US PPI remained extremely high (10.8%), which will feed directly through to inflation numbers, further aggravating the critical situation. Inflation is killing the consumer and trashing citizens standards-of-living, across Western nations, while proving an existential threat to less developed nations. Food and energy prices are key to sustaining life and spiralling costs threaten the vulnerable populations, the most. The commodity currencies have suffered the safety of the rising reserve, with the AUD crashing to 0.6850, while the NZD plunged to 0.6200. Currencies will remain extremely volatile, as Central Bank policy decisions play out in the markets. ‘Transitory Inflation’ should be a repetitive nightmare phrase haunting politically co-operative Central bankers.

June 14: The rout on equity markets continued overnight, to open the new trading week and spread to bond and currency markets

The ‘red hot’ US inflation number, blew away expectations and destroyed the narrative of inflation having peaked. The headline number surged to 8.6%, which has triggered a surge in US bond yields, with the yield curve briefly turning negative again. This is a technical event, which is an indicator of a looming recession, ahead of the FOMC meeting this week. The Fed was expected to raise rates, but considering the latest inflation number, the question will be, ‘will they raise rates by 50 basis points or more’?

The US inflation surprise followed the ECB meeting, that downgraded GDP growth expectations and the inflation outlook, but failed to raise rates. The ECB indicated they will raise rates, but the lack of urgency will prove very costly. The surge in US Bond Yields and the flight to safety, sparked a further rally in the US Dollar. The EUR crashed to 1.0420, while the GBP slumped to 1.2130, as economic data is reflecting the dire economic position the UK is in. UK GDP turned negative for April, along with Manufacturing and Industrial Production, ahead of the key Bank of England meeting scheduled for Thursday.

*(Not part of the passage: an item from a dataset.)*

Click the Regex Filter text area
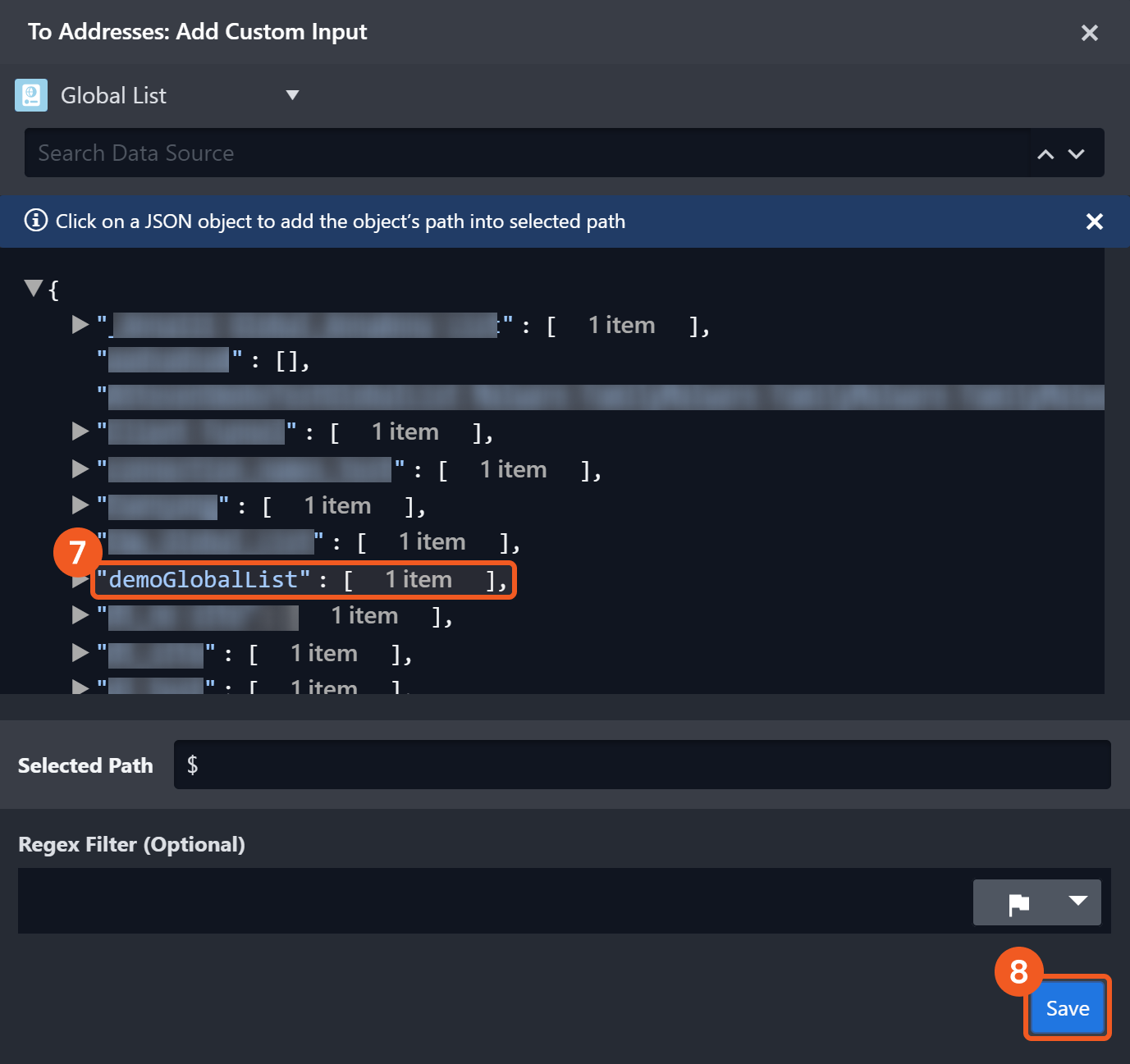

Commodity currencies suffered the resurgent reserve, with the AUD plummeting to 0.6930, while the NZD fell back towards 0.6250. These currencies are being slammed by the resurgent US Dollar and the prospect of recession hitting demand, despite high commodity prices. Market turmoil is set to continue.

Commodity currencies have been beneficiaries of strong commodity prices and a softer reserve, with the NZD consolidating above 0.6500, while the AUD looked to regain 0.7150. Rising interest rates attract flows to support these currencies, with the RBNZ aggressively raising interest rates, while the RBA interest rate train has just left the station. Inflation and cost-of-living will drive consumption and demand lower, while the looming recession will be hard to avoid.